I generally just buy shells. Exactly the type of pants that is in the description of yours. Mesh liners and that's it. Insulated pants are fine, but when the weather warms up, they can be a little too toasty. With these you can layer up. Get yourself some expedition weight thermals if you are worried about being too cold. Microfleece pants work great too, and you can wear a thermal layer under them easy enough. Powerstretch is another nice and warm base layer you could use. In short, I don't think you are going to have a problem.


----------



## Incogneato (Nov 14, 2007)

most pants don't have any insulation past a bit of fleece (maybe) and mesh liner. the poacher pants are the cheapest pants burton makes and are barely waterpoof and barely breathable. with all the sales and stuff going on right now you should really look into better pants, they don't even have vents.


----------



## brujito (May 11, 2008)

Incogneato said:


> most pants don't have any insulation past a bit of fleece (maybe) and mesh liner. the poacher pants are the cheapest pants burton makes and are barely waterpoof and barely breathable. with all the sales and stuff going on right now you should really look into better pants, they don't even have vents.
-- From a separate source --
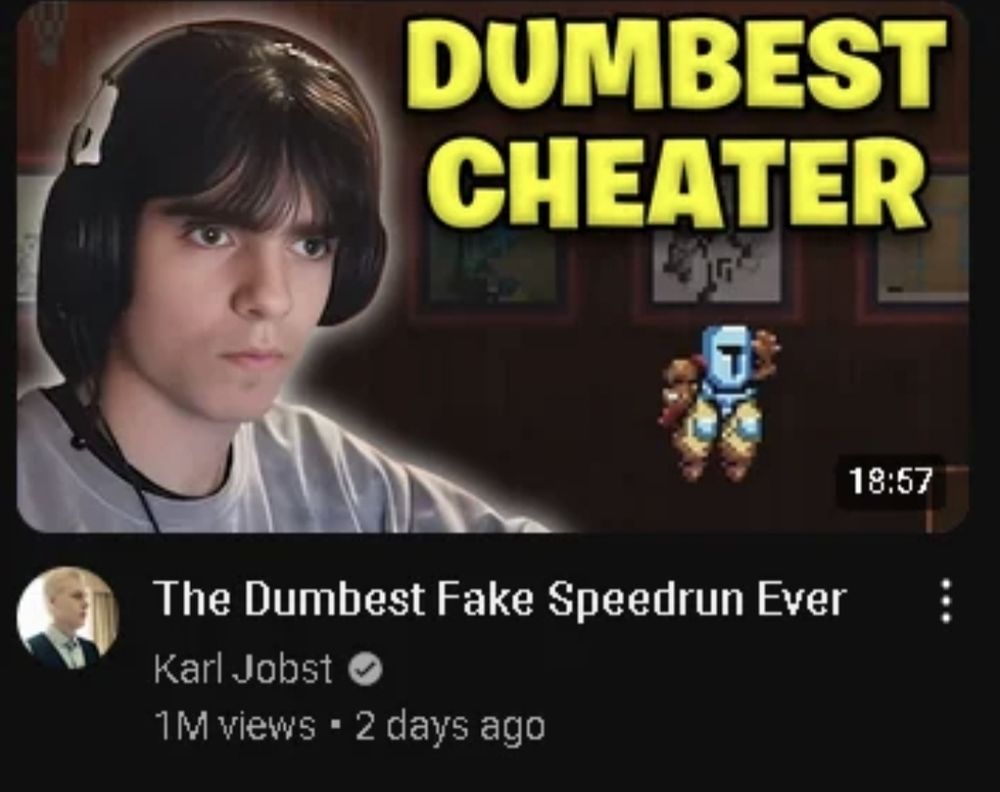Go to Karl Jobst channel name
Image resolution: width=1000 pixels, height=792 pixels.
coord(242,670)
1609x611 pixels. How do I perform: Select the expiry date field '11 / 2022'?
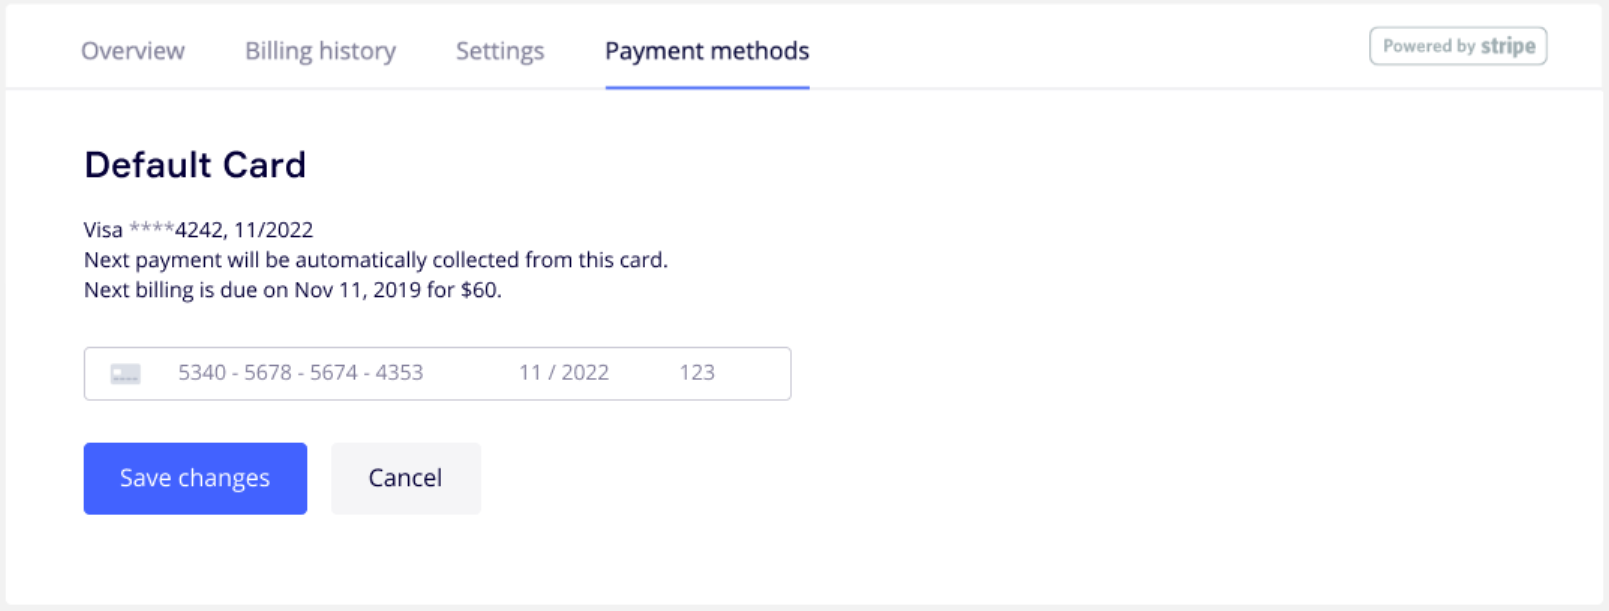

OK i have arranged to return them... i am thinking of buying the Groovstar crown pant... anyone have any other good suggestions.... ive decided to get some good pants whilst im at it..


----------



## Kanilas (Mar 28, 2009)

I personally have pants that are just the Shell with a mesh liner. I wear some tighter-fitting warm up pants underneath that, and compression shorts. If it's really cold I'll double up on sweatpants. I've never had a problem being to warm/cold. Layers are your friend, lets you use the pants in any condition


----------



## Guest (Jan 10, 2010)

*Give me a break....*

Have you really ever been on the mountain?! Sweat pants? Cotton?
Do yourself a favor - Under Armour Cold Gear - the $100 for top & bottom is well worth the
investment. Buy SHELLS only - pants & jackets. If you just so happen to be heliskiing somewhere 
where it is -20 degrees, throw a layer of polypro fleece on. 
Very simple. LEAVE THE COTTON AT HOME!!
... sweatpants... really?


----------



## brujito (May 11, 2008)

i wear thermals and shells, just invested in some really good wool thermals and im set...


----------